Kendisini hiçbir şey için “feda” etmedi, kutsallarla mesafesini korumaya hep özen gösterdi ama pekâlâ hayatını adadığı konuları, entelektüel uğraşları vardı. Bunların başında elbette şiir geliyor. Roni’nin şiiri hakkında ayrıca konuşmak gerekir, şiir literatürüne verdiği emek de yadsınamaz. Genç yaşlarından itibaren, –çoğu– Şavkar Altınel’le birlikte şiir çevirileri, ki en meşhuru Ted Hughes’ün Doğumgünü Mektupları’dır ve bir türlü sevemediğim bir şairin şiirlerini bile severek okumanın mümkün olabileceğini öğreten bir kitaptır benim için.
Fakat şiirin dışında dersek, “Yahudilik”, “Milliyetçilik”, “Sosyalizm” başlıklarında toplayabileceğimiz değerli bir kitap rafı bıraktı bizlere. Milliyetçilik üzerine son çalışması, yanılmıyorsam, Kıraathane’nin işlerinden “Ne Mutlu Eşitim Diyene! – Milliyetçilik Tartışmaları” dizisinde yaptığı konuşma ve kitaptaki “Türk ve ‘Kanun Türk’ü’” yazısı olabilir.
Kitaba verdiği kısa özgeçmişinde şöyle özet geçmiş: “şair, yazar, gazeteci, tercüman. İstanbul’da doğdu. Robert Kolej’i bitirdikten sonra İngiltere’nin çeşitli üniversitelerinde okuyarak iktisat doktoru ve Marksist oldu, sonra iktisatla bir daha hiç ilgilenmedi. Bir dönem Londra’da yaşadı, sonra kürkçü dükkânına geri döndü. Devrimci Sosyalist İşçi Partisi (DSİP) üyesi. Toplam sekiz şiir kitabı, şiir çevirilerinden oluşan dört kitabı, çocukluk anıları, siyasi tercümeleri ile edebiyat, siyaset ve tarih hakkında birkaç kitabı daha var.”

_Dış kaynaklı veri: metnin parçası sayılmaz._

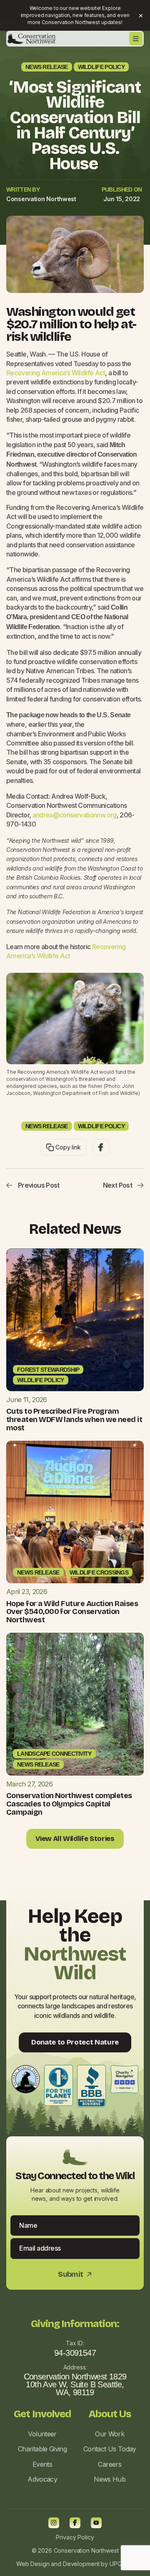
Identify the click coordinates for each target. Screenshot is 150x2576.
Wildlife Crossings (99, 1572)
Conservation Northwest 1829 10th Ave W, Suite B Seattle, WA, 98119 (75, 2384)
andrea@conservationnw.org (74, 815)
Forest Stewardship (48, 1369)
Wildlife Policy (101, 67)
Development (81, 2563)
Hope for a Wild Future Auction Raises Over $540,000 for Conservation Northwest (72, 1612)
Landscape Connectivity (54, 1753)
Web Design (33, 2563)
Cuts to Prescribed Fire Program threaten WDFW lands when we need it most (74, 1419)
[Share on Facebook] (100, 1147)
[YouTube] (96, 2522)
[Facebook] (75, 2522)
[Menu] (135, 38)
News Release (46, 67)
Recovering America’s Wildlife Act (55, 373)
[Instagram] (53, 2522)
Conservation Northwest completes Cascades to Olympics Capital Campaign (69, 1804)
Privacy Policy (75, 2537)
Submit (75, 2274)
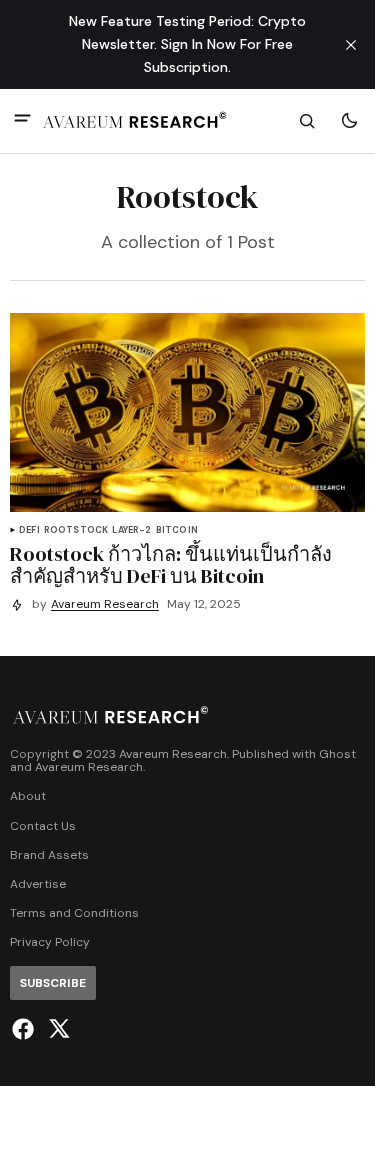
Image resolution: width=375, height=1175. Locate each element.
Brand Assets (49, 855)
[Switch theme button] (349, 121)
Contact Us (43, 826)
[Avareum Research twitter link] (56, 1029)
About (28, 796)
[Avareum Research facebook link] (25, 1029)
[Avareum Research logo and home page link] (135, 121)
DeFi (29, 530)
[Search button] (307, 121)
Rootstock (76, 530)
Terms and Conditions (74, 913)
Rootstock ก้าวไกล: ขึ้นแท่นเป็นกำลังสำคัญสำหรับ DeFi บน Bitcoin (171, 565)
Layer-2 (131, 530)
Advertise (38, 884)
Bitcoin (177, 530)
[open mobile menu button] (22, 120)
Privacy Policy (50, 942)
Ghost (337, 754)
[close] (351, 45)
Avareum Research (105, 604)
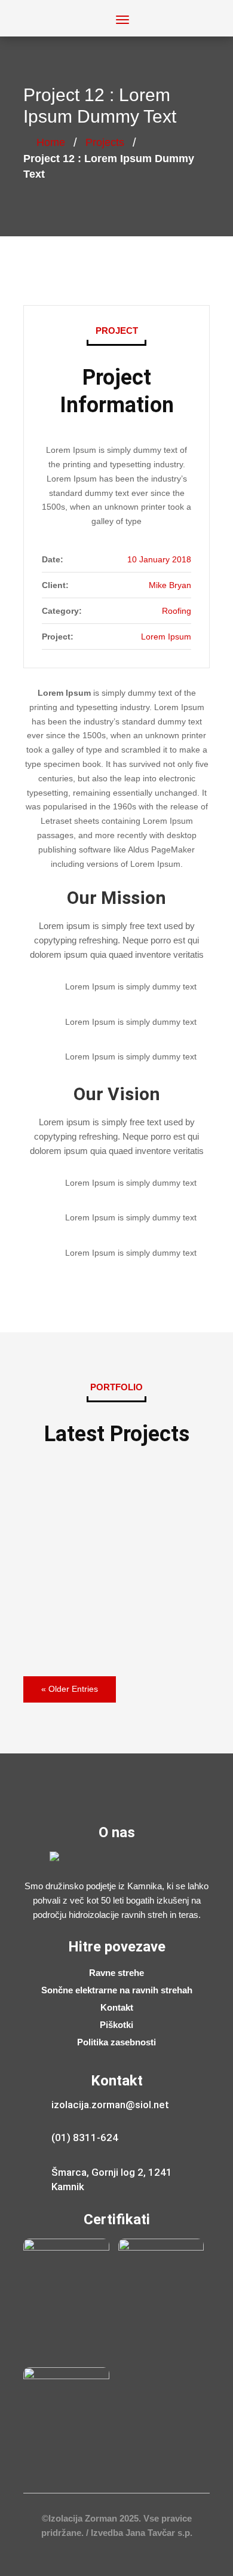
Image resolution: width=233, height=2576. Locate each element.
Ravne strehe (116, 1973)
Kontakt (116, 2007)
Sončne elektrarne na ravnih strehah (116, 1990)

Ukalalığıyla tanınan birinin bu denli mütevazı olmasından huylanmak gerekir. Öyle dediği gibi “birkaç”lık bir durum söz konusu değil. Ciddi bir kitap rafından bahsediyoruz. Milliyetçilik bağlamında Sen Kalk da Ben Yatam – Tören, Bayrak ve Heykel (Hakkında söyleşi için bkz. K24) kitabının yanında, azınlık deneyimini kazdığı Türk’ün Hizmetçisi – Türkiye’de Azınlık Olmak kitabını ama bunların daha anlaşılır olması için de kontrpuan kitabı olarak The Terrible Turk – Batı’nın Gördüğü “Türk”ü (Bahislik için bkz. K24) saymak gerekir.
Bu bağlama Mağrur Olma Padişahım adlı şiir kitabını da dahil etmeli. Orhan Kahyaoğlu K24'teki yazısında bu kitap için şunları söylüyor:
“Mağrur Olma Padişahım, tek başına, apayrı bir bağlam içinde ele alınması gereken orijinal bir Margulies yapıtı. Ancak Margulies şiiri deyince bu şiir tavrının bir başka örneğini şiir kitapları arasında bulamayız.”

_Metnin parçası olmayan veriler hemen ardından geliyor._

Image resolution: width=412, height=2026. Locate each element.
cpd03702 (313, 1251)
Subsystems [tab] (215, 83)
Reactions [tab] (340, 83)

Belki daha iyi konumlandırmak için, Roni’nin külliyatında bu kitabın yanına, yayına hazırladığı, önsözünü Zafer Toprak’ın kaleme aldığı Manastır’da İlân-ı Hürriyet – Fotoğrafçı Manakis Biraderler kitabını eklemek gerekir.
Türkiye’de bir Yahudi ailenin çocuğu olarak doğmuş olmanın getirdiği deneyimi Ailem ve Diğer Yahudiler ve Bugün Pazar, Yahudiler Azar – İstanbul Yahudileri Hakkında Kişisel Bir Gözlem ile kaleme, kayda aldı. Bu kayıtları neden önemsediğini "Meçhul Yahudiler" başlıklı yazısında kendisi şöyle dile getiriyor:
“Yahudiler kaleme sarılırsa, ‘Yahudi nedir?’ sorusunun cevabını faşistlerin, komplo teorisyenlerinin ve türlü türlü zırdelinin kaleminden okumak zorunda kalmaz kimse.”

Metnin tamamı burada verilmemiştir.